Take the lines below beginning at the line that has "Tap August 14 showing 11.76" and stopping after the line that has "The image size is (1338, 854).", and print them exactly as they are, with no other lines.

---------- Data for this exercise

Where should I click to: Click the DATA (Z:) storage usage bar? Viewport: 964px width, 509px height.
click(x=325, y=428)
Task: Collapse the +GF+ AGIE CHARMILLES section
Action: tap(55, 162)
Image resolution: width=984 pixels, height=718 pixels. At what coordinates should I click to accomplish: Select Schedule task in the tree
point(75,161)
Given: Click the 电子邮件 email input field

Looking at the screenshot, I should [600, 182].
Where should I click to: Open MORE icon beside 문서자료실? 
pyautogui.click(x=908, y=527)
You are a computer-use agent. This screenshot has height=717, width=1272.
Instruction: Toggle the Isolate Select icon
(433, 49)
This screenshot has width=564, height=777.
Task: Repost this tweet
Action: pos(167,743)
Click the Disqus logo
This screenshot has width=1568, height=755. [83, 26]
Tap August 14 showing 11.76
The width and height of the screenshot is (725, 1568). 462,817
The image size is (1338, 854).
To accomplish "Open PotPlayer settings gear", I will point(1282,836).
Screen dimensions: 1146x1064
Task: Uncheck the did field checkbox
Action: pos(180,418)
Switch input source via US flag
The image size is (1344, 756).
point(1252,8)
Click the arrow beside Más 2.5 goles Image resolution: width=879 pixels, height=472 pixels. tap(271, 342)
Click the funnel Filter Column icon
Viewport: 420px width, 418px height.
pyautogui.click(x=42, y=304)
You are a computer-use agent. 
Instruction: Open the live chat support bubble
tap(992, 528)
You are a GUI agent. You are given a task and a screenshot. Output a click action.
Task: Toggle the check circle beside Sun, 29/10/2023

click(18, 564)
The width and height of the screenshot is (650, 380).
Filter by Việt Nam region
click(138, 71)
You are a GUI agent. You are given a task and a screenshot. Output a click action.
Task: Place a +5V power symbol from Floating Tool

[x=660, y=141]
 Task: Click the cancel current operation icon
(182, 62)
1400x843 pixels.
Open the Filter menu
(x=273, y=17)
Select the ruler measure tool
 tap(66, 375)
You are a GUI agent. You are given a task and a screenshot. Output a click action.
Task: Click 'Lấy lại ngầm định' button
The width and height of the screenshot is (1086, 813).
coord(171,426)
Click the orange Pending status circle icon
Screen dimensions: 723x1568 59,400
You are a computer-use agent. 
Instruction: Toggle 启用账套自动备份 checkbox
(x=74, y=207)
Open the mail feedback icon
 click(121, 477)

--------------------

* **Answer section**:
Tap August 14 showing 11.76
The width and height of the screenshot is (725, 1568). 462,817
The image size is (1338, 854).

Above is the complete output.